_Supplied text_:
==============================

[The following review contains MINOR SPOILERS! And also a couple of CUSS WORDS! YOU HAVE BEEN WARNED!]
Zeus is a zombie king. He is married to a zombie queen, who is pregnant with his zombie heir. He commands an army of fanatical zombie zealots. He rides a zombie horse. And, of course, his loyal pet zombie tiger is always by his side.
If any of the above information makes you roll your eyes so hard that you can see your own (delicious) brain, then Army of the Dead probably won’t appeal to you. This is Zack Snyder at his most self-indulgent, without any semblance of stylistic restraint whatsoever. It’s loud, dumb, grotesque, exploitative...
…and, to be perfectly honest, I kind of love it. Army of the Dead knows exactly what it is—a B-movie with slightly higher production values—and never pretends to be anything else. It embraces the absurdity of its premise enthusiastically, unapologetically, and wholeheartedly. The inciting incident is caused by a passenger seat blowjob, for fuck’s sake; the film is one hundred percent in on the joke. You could put it on a double bill with Machete Meets El Mariachi and market it as a Grindhouse sequel.
Yes, the narrative is unnecessarily bloated and unwieldy; Army of the Dead clocks in at approximately 150 minutes, which is… excessive, considering its genre (both horror and comedy tend to benefit from brevity). But this is a Zack Snyder joint we’re talking about; the story is basically inconsequential, existing only to serve as a framework for the spectacular visuals—and the director delivers some truly delectable imagery here. Highlights include: a soldier flailing desperately (and, ultimately, futilely) as he parachutes straight into a pack of ravenous undead; a facsimile of the Eiffel Tower collapsing onto an infected Elvis impersonator; and an elderly gambler being devoured by the horde while a nearby slot machine spews out a jackpot, burying his blood-spattered body with a shower of gold coins—and that’s just in the opening credits sequence!

==============================

_Work task 1_: In the Army of the Dead review, about how long does the film run?
_Work task 2_: Why does the Army of the Dead review call the film's running time excessive?

_Data excerpt_:
==============================

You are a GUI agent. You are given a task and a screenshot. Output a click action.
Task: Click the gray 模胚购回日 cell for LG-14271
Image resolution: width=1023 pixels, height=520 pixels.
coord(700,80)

==============================

_Response area 1_: Approximately 150 minutes.

_Response area 2_: The film runs about 150 minutes, and the review says that is excessive for its genre because both horror and comedy tend to benefit from brevity.